Iron ore’s price slump has upended Casablanca’s efforts to boost miner’s returns
CLEVELAND—Activist investors are learning that even the best-laid plans can crumble under the weight of the commodity-price swoon.
Consider the case of Cliffs Natural Resources Inc., an iron-ore-mining company.
Last year, Casablanca Capital LP, a New York-based activist firm, amassed a 5.2% stake and carried out one of the biggest boardroom coups activism has seen. It put in place a handpicked CEO, Lourenco Goncalves, who aggressively cut costs, and shut down or sold Cliffs’s worst-performing mines.
Cleveland-based Cliffs announced its second-straight profitable quarter last week, saying that it made $6 million in the third quarter, after losing $6.9 billion, mostly because of a write-down, a year ago.
Yet Casablanca’s investment has been a disaster. The firm bought in at $25 a share, saying the stock could go as high as $53. It’s currently trading around $3 a share.
The reason: The collapse of the market for key industrial commodities, such as iron ore, the main ingredient in steelmaking. Global iron-ore prices have fallen 54% since Casablanca invested in Cliffs in January 2014.
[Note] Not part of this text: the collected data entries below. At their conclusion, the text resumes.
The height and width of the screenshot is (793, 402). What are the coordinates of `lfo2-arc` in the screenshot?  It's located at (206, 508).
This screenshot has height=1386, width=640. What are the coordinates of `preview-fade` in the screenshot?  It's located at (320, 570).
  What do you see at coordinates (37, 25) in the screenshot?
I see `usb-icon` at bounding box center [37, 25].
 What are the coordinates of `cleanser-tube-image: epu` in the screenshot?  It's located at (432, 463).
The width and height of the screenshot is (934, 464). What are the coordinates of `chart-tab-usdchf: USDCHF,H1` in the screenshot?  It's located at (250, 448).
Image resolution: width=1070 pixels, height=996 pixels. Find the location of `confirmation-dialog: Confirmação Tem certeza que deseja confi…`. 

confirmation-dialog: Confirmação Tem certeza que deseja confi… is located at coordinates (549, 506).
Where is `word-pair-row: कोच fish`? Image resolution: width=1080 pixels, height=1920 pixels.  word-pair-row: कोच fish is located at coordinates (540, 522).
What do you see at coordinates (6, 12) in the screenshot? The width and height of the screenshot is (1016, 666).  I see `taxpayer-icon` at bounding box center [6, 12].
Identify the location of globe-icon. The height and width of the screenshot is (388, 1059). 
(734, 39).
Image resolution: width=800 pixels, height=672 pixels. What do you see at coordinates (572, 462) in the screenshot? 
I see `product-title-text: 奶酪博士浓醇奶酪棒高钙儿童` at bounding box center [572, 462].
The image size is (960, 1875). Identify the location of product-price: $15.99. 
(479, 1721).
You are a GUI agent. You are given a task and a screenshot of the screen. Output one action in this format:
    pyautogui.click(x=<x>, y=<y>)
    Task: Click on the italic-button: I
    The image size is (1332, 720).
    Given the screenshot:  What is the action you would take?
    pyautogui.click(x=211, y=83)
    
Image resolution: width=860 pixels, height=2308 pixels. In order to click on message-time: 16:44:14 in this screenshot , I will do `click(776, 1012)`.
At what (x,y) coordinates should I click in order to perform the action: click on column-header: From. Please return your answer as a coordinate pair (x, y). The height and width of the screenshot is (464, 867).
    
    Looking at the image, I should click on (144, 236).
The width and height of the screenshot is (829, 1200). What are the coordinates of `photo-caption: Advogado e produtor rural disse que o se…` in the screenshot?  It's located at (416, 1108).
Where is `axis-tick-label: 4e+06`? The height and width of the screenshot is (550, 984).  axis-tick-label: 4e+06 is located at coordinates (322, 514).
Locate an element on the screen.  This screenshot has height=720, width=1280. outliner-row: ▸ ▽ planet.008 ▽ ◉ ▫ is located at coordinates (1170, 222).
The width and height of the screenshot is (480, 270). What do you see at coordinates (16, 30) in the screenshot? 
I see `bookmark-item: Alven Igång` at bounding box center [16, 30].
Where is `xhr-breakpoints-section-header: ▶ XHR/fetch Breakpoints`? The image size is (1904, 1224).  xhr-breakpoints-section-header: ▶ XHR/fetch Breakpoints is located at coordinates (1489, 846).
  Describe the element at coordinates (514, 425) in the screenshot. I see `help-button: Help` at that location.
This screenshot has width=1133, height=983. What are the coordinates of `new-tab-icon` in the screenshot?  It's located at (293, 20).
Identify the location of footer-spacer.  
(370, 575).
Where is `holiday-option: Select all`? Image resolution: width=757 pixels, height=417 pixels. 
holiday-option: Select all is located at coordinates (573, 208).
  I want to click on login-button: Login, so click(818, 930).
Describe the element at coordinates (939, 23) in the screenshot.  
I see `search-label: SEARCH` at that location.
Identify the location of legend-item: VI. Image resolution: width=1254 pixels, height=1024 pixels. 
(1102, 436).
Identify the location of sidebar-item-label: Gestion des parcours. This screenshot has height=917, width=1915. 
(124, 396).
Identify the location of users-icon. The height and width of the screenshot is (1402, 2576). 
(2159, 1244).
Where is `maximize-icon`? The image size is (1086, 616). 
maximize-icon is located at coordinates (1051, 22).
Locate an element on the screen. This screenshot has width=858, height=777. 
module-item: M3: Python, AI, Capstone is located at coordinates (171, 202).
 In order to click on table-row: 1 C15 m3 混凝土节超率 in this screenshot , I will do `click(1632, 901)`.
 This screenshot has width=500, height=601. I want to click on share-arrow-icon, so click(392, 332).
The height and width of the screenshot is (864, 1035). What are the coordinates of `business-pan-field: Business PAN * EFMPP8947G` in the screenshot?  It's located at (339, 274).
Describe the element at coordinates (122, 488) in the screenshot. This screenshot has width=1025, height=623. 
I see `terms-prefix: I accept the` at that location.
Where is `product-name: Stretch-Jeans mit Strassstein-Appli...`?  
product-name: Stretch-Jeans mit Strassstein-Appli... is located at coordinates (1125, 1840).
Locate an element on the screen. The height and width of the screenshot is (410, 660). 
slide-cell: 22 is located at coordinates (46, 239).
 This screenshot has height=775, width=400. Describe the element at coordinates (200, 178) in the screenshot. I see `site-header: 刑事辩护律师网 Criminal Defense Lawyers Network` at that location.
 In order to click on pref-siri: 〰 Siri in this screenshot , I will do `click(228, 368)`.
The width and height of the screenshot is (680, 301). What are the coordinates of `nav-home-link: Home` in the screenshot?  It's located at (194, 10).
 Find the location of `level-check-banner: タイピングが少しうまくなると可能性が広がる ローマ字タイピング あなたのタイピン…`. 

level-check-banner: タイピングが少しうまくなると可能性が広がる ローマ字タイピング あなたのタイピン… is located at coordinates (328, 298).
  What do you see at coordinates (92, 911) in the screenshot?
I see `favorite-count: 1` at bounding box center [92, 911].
Cliffs and Casablanca aren’t the only ones struggling because of low commodity prices. Oversupply in everything from oil and copper to zinc and nickel has upended efforts by activist investors in commodities, illustrating that activist plans to boost returns through measures such as stock buybacks and asset sales can falter if basic assumptions underpinning a business model collapse.
Most CEOs “have a lot of comfort in the [commodities] cycle because they’ve been there before,” said J.P. Morgan banker David Hunker, who focuses on activism. “The big public losses have probably put the activists on notice that there’s a potential to lose their shirt.” Mr. Hunker was an adviser to Cliffs in its battle with Casablanca.